The other veteran had served as a bomb-disposal technician. He went on missions assuming he wouldn’t come back, he explained, which made it easier for him to do his job. Fear causes an expert to fixate on one thing to the exclusion of everything else, he said, which is dangerous. A bomb-disposal technician might fixate on the wires but then overlook the bomb’s battery, or the bombmaker’s purpose in positioning the bomb here and not there. Big mistake.
In a letter to a swordsman, a 17th-century Zen priest named Takuan described the clarity of mind enjoyed by the warrior who no longer fears death. A swordsman who is afraid focuses his mind on his opponent’s sword, or on cutting his opponent, or on the fear of being cut, he wrote. Such fear causes the mind to grow fixated on one thing, making defeat inevitable. Takuan wrote that the mind must be placed nowhere; that is, the mind must be spread throughout the entire body, concentrating on nothing in particular. That way, the mind will serve whatever aspect of the situation needs immediate attention. If the mind is placed nowhere, it will be everywhere.
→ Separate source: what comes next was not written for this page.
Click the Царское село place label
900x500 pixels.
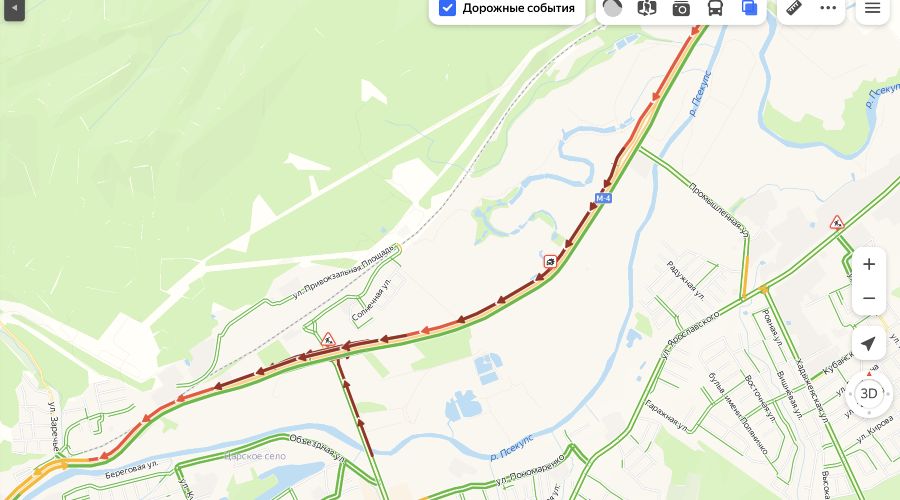click(255, 456)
The only way to achieve this state of mind is to not be afraid. One must have stared into the abyss, seen the worst, and shrugged; one must have been thrown into a cage with a beast and come out alive. The warrior dies, the doctor loses a patient, the pilot crashes, the gambler loses her money, the chef burns the dessert. To think straight during a crisis, aspiring experts must control their fear. To do so, they must adopt the attitude of condemned people. They must not fear the worst; on the contrary, they must live in almost contented expectation of it.
There in the hospital corridor, I took to heart my colleague’s nonchalance and underwent my own thought experiment. I looked straight ahead, seeing no one. I envisioned a barren expanse, with an empty grave open before me, waiting to swallow up my happiness. I imagined I had just lost my first patient. In my own way, I had become a corpse, too, I thought. Yet I was a galvanized corpse that was imperturbable. It had always been my fate to lose a patient, I told myself. There had never been any reason to resist. While I was thinking along these lines, my very soul seemed to slip down into a bottomless black pit. I imagined losing my good reputation. I thought of that reputation with pleasure, with affection, with regret—as you might think of a dead person you had once loved. Ah! Well! And at that moment I felt sober and resigned, as if I had lost my youth but gained peace of mind. I felt as if my imagination had extinguished hope and fear alike in deference to the inevitable. Patients die. A patient of mine had died, I imagined. At that moment, existence in the hospital lost its special intensity. I felt free. It was as if dancing balances in my mind were being brought to rest. Something within me had been quieted.